§ **Solicitud A**:
Indica cuántas líneas de los registros contienen la cadena "height", distinguiendo entre mayúsculas y minúsculas. Responde únicamente con el número.

§ **Fragmento proporcionado**:
Auschwitz constituye un antes y un después en el avance de la civilización; de hecho, exige un replanteamiento radical en la forma de considerar dicho proceso. Resumidamente, la hipótesis de Adorno consiste en que “la civilización engendra, a su vez, anticivilización” (1998, p.79). Esta paradoja –en consonancia con su idea de dialéctica negativa– pone de manifiesto la contracara de la ilustración, es decir, los ideales de la dominación burguesa tendientes a la igualación de “todos” los seres humanos, condujeron a una negación de la individualidad. Una condición que –de manera radicalizada– fue aprovechada por el nazismo; un sistema político basado en el racismo extremo que no solo creó un arquetipo ideal para la igualación del pueblo alemán, paralelamente también dispuso una serie de medidas específicamente diseñadas para cosificar, deshumanizar y finalmente, exterminar a quienes considerara sus enemigos. La aniquilación sistemática de seres humanos –que podría considerarse como la consumación radical de la negación– no solo exhibe la gravedad de la instrumentalización y la colectivización que marcaron el paso del siglo XX, para el filósofo, la escasez de reflexión sobre lo ocurrido en los campos, también pone de manifiesto los límites del pensamiento moderno occidental. Siguiendo a Zamora (2010):
En ‘Auschwitz’ la realidad desborda toda capacidad de imaginación. La maquinaria de violencia […] tenía como meta la nada, la eliminación incluso del recuerdo del objeto de la aniquilación hecho existir en cierta medida por definición del procedimiento aniquilador mismo (p.251).
Después de Auschwitz, toda elaboración teórica ineludiblemente chocará con la crudeza de la experiencia humana, en este contexto, los argumentos lógicos se revelan inútiles frente al materialismo de la violencia física y frente al “inaguantable dolor” del torturado. En este marco, no es llamativo que Adorno manifieste un rechazo categórico a cualquier intento de justificación, “resulta idiota pensar que después de esta guerra la vida podrá continuar ‘normalmente’ y aún más que la cultura podrá ser ‘restaurada’ como si la restauración de la cultura no fuera ya su negación” (Adorno, 1980, p.82). El pensamiento racional no alcanza para explicar lo ocurrido en los campos de concentración, porque el pensamiento racional se asienta sobre las mismas bases que posibilitaron la eliminación sistemática de millones de personas. Para Bassani y Fernandez Vaz, “Adorno considera, como lo había hecho Freud, que la barbarie está inscrita en el proceso civilizador, no constituyéndose como su opuesto” (2003, p.18). Por ello, para Adorno, insistir en la búsqueda de “razones”, constituiría en sí mismo un acto de aprobación. La fuerte crítica a todo intento por racionalizar lo acontecido en los campos de exterminio es una constante que también se advierte en Educación después de Auschwitz. Allí el filósofo señala: “ante la monstruosidad de lo ocurrido, fundamentarla tendría algo de monstruoso. […] Cualquier posible debate sobre ideales educativos resulta vano e indiferente en comparación con esto: que Auschwitz no se repita” (1998, p.79).

(Entradas sobre coordenadas de destino)
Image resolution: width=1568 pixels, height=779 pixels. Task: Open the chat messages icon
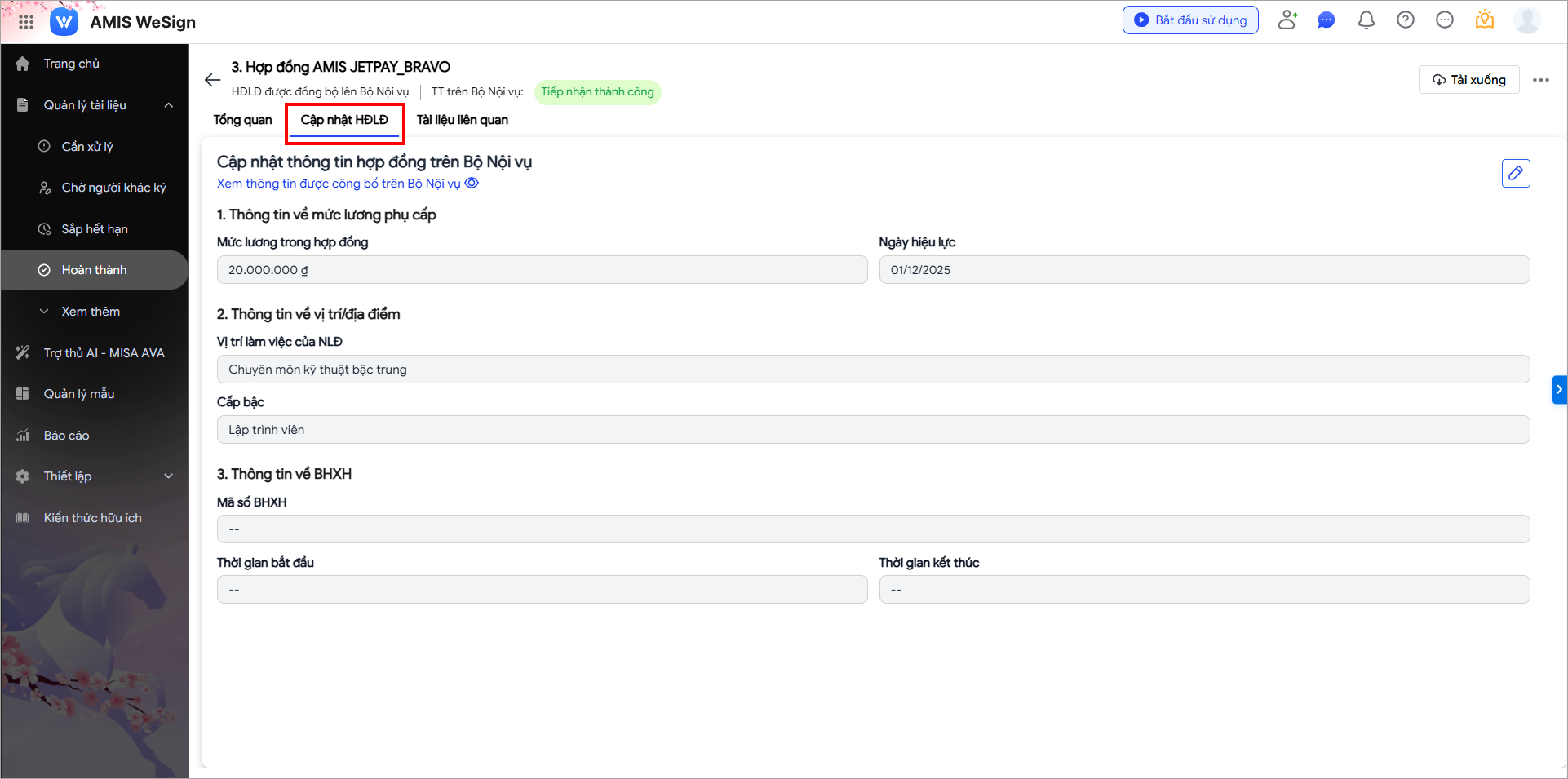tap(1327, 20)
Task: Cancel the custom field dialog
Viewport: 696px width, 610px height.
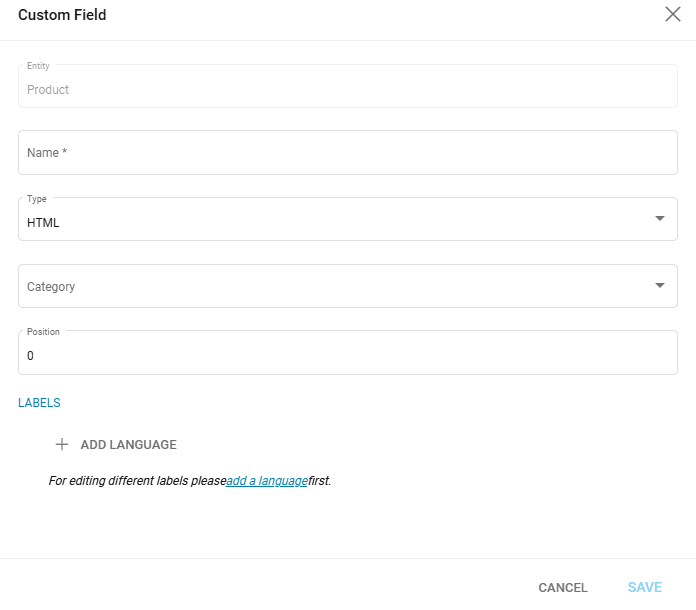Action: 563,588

§ **Solicitud B**:
Según el fragmento proporcionado, ¿en qué consiste resumidamente la hipótesis de Adorno?

§ **Solución A**:
2

§ **Solución B**:
En que la civilización engendra, a su vez, anticivilización.